Python for Data Engineers: The Essential Skills You Actually Use Every Day
Python is the most in-demand skill in data engineering job descriptions. But the Python a data engineer uses looks very different from what a web developer or data scientist writes. You do not need to master Django or TensorFlow. You need to read files, transform data, call APIs, automate tasks, and interact with cloud services.
This post covers the Python skills that matter for data engineering — not theory, but the code patterns you will write every week on the job.
Table of Contents
- Why Python for Data Engineering?
- Reading and Writing Files (CSV, JSON, Parquet)
- Working with Pandas DataFrames
- Data Cleaning with Pandas
- Working with Databases (SQLAlchemy and pyodbc)
- Calling REST APIs with requests
- Working with AWS (boto3) and Azure (azure SDK)
- Environment Variables and Configuration
- Logging Best Practices
- Error Handling Patterns
- Working with Dates and Times
- File System Operations
- Virtual Environments and Dependency Management
- Common Python Patterns in Data Pipelines
- Interview Questions
- Wrapping Up
Why Python for Data Engineering?
Every data engineering tool has a Python interface:
- Apache Spark: PySpark
- Azure Data Factory: Python SDK (azure-mgmt-datafactory)
- AWS Glue: Python shell jobs and PySpark
- Databricks: Python notebooks
- Airflow: DAGs are Python files
- dbt: Jinja + Python models
- Cloud SDKs: boto3 (AWS), azure-storage-blob (Azure), google-cloud (GCP)

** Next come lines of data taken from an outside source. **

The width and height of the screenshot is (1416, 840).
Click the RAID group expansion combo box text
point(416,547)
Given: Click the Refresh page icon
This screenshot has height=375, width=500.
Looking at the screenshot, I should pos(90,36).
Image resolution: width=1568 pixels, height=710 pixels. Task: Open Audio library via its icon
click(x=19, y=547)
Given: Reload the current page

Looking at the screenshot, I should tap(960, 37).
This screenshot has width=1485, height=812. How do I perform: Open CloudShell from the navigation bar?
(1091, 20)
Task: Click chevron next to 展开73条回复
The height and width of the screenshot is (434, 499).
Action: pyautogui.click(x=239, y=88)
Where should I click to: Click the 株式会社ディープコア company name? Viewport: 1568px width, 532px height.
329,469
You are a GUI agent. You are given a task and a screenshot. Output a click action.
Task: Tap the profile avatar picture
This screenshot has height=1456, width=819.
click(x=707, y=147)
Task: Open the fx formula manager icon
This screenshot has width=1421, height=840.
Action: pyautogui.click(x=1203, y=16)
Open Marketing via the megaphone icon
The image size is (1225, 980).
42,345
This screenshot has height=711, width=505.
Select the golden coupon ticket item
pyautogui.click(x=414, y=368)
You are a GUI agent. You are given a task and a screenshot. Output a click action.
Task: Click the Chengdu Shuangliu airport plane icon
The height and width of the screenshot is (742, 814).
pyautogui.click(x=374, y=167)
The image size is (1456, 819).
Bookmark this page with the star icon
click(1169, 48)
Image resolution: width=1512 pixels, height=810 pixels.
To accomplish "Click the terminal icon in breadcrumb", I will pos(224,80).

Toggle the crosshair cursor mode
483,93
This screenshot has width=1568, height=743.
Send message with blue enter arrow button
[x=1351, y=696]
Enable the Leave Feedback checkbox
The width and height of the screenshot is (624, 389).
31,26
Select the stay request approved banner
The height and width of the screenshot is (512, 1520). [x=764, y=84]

Python is the glue language that connects everything. Even if your main pipeline tool is ADF or Spark, you will write Python for automation, testing, data validation, API integration, and operational scripts.
Reading and Writing Files (CSV, JSON, Parquet)
CSV Files
import csv
# Read CSV
with open('data.csv', 'r') as f:
reader = csv.DictReader(f)
for row in reader:
print(row['name'], row['salary'])
# Write CSV
data = [
{'name': 'Alice', 'salary': 70000},
{'name': 'Bob', 'salary': 60000},
]
with open('output.csv', 'w', newline='') as f:
writer = csv.DictWriter(f, fieldnames=['name', 'salary'])
writer.writeheader()
writer.writerows(data)
JSON Files
import json
# Read JSON
with open('config.json', 'r') as f:
config = json.load(f)
print(config['database']['host'])
# Write JSON
data = {'pipeline': 'daily_etl', 'tables': ['Customer', 'Address']}
with open('output.json', 'w') as f:
json.dump(data, f, indent=2)
# Parse JSON string (from API response)
response_text = '{"status": "success", "count": 42}'
parsed = json.loads(response_text)
print(parsed['count']) # 42
Parquet Files (with pandas)
import pandas as pd
# Read Parquet
df = pd.read_parquet('data.parquet')
# Write Parquet
df.to_parquet('output.parquet', engine='pyarrow', compression='snappy')
# Read specific columns only (efficient -- Parquet supports column pruning)
df = pd.read_parquet('data.parquet', columns=['name', 'salary'])
Working with Pandas DataFrames
Pandas is the most used Python library in data engineering for data manipulation.
Creating DataFrames
import pandas as pd
# From a dictionary
df = pd.DataFrame({
'name': ['Alice', 'Bob', 'Carol'],
'department': ['Engineering', 'Sales', 'Engineering'],
'salary': [70000, 60000, 85000]
})
# From a CSV file
df = pd.read_csv('employees.csv')
# From a SQL query
from sqlalchemy import create_engine
engine = create_engine('mssql+pyodbc://server/db?driver=ODBC+Driver+18+for+SQL+Server')
df = pd.read_sql('SELECT * FROM employees', engine)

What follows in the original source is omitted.